Condition: Tourette’s Syndrome
Tourette’s syndrome is a condition that is characterised by repetitive involuntary movements and/or sounds called tics.
These tics serve no purpose and are typically difficult to suppress. Tics can be common during childhood, but people with Tourette’s syndrome have multiple tics that persist for more than one year.
Up to 1% of individuals may experience Tourette’s syndrome in their lifetime. It is more common in males and symptoms typically start around 6 years old.
Tourette’s syndrome is characterized by repetitive, involuntary movements or sounds called by tics that last for more than one year resulting in difficulty carrying out daily activities. Examples of common tics include:
- Head turning or nodding
- Eye rolling
- Shoulder shrugging
- Throat clearing
- Tongue clicking
Involuntary swearing is commonly associated with Tourette’s syndrome; however, it is only present in 10% of patients, meaning that its absence does not exclude diagnosis.

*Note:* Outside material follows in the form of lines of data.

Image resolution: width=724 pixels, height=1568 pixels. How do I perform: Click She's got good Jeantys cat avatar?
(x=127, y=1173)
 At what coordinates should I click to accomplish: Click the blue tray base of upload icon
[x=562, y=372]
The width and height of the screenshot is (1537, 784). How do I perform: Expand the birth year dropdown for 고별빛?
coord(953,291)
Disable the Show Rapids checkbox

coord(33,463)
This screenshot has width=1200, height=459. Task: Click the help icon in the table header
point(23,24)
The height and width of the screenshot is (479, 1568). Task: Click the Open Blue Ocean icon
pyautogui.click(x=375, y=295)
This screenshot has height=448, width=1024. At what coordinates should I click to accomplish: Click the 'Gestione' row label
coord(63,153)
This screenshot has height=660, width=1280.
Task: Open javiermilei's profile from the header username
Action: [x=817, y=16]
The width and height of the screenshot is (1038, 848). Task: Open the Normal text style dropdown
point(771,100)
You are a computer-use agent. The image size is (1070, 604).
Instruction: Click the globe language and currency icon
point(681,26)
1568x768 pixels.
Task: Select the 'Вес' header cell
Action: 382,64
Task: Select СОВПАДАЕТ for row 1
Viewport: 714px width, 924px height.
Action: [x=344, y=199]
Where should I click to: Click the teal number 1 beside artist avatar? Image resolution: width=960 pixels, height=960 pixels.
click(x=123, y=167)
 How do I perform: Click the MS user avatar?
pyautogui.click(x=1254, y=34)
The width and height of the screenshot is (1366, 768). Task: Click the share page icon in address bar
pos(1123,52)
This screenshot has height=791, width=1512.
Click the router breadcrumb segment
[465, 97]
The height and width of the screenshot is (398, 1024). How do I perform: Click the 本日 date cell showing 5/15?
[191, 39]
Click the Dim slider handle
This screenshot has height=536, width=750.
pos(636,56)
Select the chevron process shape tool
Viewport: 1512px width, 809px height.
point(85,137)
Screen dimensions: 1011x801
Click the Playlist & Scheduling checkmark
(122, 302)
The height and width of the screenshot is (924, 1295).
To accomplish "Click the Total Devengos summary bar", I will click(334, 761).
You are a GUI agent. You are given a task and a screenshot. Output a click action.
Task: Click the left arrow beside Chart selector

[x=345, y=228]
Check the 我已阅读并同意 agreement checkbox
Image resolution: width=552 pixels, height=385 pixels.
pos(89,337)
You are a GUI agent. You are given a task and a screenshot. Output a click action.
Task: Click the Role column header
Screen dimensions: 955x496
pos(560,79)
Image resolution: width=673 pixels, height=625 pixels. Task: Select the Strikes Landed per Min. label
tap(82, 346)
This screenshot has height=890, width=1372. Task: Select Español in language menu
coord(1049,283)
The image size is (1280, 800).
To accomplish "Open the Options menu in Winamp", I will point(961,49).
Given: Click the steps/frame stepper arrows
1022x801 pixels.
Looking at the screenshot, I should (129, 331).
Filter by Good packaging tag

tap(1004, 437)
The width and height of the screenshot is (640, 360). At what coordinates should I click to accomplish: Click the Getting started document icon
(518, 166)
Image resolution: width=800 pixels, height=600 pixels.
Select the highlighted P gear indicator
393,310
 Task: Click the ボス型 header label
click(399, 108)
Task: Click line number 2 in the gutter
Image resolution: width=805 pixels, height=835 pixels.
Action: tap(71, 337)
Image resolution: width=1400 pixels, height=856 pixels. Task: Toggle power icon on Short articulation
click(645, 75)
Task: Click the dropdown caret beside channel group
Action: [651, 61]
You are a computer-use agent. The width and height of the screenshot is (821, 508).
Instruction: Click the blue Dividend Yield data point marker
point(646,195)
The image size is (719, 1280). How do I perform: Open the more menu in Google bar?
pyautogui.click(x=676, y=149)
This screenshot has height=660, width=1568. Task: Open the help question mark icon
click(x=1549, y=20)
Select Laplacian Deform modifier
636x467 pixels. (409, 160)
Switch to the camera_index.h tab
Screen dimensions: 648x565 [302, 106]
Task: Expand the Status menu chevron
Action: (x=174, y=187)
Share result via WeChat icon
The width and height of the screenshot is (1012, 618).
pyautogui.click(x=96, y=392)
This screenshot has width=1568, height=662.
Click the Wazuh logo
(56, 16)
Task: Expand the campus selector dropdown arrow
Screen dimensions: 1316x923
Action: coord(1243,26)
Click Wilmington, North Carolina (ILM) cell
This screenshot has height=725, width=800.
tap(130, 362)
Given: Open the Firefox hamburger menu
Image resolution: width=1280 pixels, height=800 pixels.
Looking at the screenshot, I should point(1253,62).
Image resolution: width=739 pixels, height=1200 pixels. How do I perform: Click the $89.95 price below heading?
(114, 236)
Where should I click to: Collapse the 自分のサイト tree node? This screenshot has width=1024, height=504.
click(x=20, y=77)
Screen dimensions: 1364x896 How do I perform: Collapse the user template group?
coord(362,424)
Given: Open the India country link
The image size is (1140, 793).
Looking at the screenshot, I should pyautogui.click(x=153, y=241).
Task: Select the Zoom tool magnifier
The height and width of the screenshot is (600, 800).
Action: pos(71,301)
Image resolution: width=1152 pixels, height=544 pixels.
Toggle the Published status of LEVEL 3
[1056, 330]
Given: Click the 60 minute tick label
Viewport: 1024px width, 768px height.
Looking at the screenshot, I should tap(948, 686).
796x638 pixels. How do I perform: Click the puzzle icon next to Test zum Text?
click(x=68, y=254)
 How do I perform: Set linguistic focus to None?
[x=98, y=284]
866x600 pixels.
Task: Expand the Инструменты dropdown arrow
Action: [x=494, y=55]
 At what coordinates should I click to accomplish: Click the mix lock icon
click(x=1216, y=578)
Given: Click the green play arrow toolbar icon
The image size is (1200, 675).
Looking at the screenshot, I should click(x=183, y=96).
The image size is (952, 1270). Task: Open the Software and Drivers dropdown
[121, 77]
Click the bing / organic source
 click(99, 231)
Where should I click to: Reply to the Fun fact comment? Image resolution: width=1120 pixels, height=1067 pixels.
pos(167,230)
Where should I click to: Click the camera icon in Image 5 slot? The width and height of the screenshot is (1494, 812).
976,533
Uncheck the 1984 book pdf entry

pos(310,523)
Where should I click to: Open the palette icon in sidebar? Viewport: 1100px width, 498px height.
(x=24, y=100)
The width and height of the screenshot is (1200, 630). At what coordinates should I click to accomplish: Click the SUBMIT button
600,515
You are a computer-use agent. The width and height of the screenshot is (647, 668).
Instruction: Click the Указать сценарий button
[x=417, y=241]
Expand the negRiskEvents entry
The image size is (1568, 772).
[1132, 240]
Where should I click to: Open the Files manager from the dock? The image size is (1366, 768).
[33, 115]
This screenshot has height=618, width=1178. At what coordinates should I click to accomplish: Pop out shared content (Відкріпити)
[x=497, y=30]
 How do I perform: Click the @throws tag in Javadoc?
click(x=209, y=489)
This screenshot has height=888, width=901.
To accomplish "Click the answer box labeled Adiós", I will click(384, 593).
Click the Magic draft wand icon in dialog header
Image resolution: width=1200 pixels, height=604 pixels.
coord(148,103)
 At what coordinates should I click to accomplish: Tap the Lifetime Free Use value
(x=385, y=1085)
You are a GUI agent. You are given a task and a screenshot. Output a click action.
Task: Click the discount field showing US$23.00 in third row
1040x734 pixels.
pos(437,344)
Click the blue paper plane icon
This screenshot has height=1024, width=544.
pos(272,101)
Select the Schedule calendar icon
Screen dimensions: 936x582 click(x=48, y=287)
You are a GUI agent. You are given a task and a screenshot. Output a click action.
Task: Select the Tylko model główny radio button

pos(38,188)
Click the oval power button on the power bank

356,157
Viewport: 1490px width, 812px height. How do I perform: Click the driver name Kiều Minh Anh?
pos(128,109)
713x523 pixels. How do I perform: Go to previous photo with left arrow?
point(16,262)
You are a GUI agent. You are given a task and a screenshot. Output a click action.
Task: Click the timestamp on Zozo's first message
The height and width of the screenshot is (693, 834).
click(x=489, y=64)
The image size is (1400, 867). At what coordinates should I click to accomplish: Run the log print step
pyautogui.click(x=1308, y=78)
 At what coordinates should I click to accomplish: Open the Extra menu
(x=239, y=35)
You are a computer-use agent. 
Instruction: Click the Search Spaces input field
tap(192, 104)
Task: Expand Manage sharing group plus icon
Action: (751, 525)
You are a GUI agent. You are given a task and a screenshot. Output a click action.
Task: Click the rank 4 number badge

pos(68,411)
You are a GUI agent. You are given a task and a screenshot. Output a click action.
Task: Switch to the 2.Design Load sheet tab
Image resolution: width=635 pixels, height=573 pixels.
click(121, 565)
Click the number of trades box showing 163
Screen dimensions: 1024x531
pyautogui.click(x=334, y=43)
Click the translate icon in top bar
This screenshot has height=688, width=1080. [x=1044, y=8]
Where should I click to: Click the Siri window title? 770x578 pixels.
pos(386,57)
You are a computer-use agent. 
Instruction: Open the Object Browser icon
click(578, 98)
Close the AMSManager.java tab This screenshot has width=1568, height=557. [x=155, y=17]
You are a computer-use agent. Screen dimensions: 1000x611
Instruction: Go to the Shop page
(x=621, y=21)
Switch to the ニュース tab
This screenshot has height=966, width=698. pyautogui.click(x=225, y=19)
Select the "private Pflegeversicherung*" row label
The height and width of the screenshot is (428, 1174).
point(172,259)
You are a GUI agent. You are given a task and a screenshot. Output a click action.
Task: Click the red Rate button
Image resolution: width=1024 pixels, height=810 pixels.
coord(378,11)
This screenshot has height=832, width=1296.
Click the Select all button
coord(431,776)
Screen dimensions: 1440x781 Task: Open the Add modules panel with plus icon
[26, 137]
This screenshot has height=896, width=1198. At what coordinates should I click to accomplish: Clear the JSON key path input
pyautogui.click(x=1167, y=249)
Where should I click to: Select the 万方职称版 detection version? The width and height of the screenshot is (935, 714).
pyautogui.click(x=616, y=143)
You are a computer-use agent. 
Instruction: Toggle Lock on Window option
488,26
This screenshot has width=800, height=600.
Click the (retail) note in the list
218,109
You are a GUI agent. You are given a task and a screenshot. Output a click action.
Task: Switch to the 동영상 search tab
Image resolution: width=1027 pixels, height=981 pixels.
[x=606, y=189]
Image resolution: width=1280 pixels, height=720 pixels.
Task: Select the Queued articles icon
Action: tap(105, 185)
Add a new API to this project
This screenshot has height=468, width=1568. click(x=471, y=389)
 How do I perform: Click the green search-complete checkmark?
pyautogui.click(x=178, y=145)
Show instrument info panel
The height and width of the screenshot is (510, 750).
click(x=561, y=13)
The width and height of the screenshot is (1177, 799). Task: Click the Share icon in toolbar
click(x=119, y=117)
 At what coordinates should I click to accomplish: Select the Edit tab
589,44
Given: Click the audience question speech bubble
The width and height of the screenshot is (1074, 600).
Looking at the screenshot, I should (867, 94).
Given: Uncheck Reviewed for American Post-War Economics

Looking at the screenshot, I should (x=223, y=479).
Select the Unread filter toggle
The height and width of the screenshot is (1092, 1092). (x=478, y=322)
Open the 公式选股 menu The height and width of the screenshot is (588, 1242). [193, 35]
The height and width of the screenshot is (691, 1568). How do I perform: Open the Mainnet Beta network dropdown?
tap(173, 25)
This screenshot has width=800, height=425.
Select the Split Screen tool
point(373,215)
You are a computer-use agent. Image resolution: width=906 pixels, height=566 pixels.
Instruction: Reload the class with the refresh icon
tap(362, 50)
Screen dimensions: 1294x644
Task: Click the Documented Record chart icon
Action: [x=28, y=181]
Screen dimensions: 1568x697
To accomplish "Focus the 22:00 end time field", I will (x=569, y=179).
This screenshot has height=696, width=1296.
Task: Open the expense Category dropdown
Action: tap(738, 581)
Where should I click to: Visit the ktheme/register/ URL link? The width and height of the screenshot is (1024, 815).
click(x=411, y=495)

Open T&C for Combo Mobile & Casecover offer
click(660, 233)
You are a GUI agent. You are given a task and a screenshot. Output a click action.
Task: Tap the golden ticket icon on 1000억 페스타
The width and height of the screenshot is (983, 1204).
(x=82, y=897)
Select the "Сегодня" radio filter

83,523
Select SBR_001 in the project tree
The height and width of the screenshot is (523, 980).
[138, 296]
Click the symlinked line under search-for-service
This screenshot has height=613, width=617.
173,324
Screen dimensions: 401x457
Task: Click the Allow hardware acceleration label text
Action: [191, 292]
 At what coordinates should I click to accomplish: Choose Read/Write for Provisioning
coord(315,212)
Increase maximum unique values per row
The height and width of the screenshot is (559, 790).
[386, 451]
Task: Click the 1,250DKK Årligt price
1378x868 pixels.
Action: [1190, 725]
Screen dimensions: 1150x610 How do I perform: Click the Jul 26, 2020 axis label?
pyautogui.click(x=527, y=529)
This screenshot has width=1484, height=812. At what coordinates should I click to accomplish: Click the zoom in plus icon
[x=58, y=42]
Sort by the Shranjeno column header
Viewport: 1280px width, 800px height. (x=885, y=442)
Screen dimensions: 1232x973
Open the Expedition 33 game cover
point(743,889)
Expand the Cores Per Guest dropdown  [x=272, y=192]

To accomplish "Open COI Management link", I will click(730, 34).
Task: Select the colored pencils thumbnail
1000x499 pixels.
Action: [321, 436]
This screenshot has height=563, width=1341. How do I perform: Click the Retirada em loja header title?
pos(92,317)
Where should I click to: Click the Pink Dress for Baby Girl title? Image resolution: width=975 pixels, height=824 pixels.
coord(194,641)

Tics are commonly made worse during periods of stress.
Other involuntary features may be seen in Tourette’s syndrome:
- Copying other people’s words
- Repeating one’s own words
- Making obscene gestures
- Difficulty concentrating
The cause of Tourette’s syndrome is not fully known. It is likely that there is a genetic component to the syndrome as it is more common in relatives of another individual who is affected by Tourette’s.
Some studies have also shown differences in a brain signalling molecule called dopamine in people with Tourette’s syndrome. The significance of these changes or how these changes come about is unknown.
Tourette’s syndrome is diagnosed from speaking to a patient to understand their symptoms in full, however other conditions may mimic its symptoms and it is important to rule these out with further tests if suspected.
Tourette’s Syndrome Treatment
A large proportion of treatment involves discussions with trained practitioners who can provide education and support to people with Tourette’s syndrome and their families.
Various psychological treatments can also improve symptoms for patients with Tourette’s including cognitive behavioural therapy, habit reversal training and exposure with response prevention therapy.
In addition, medication can sometimes help to reduce the frequency of tics. The most commonly prescribed medications are antipsychotics, such as haloperidol, risperidone and aripiprazole. Some patients with severe debilitating symptoms may benefit from specialist brain surgery.
Medicinal cannabis may also be considered when first line therapies have not achieved adequate symptom control.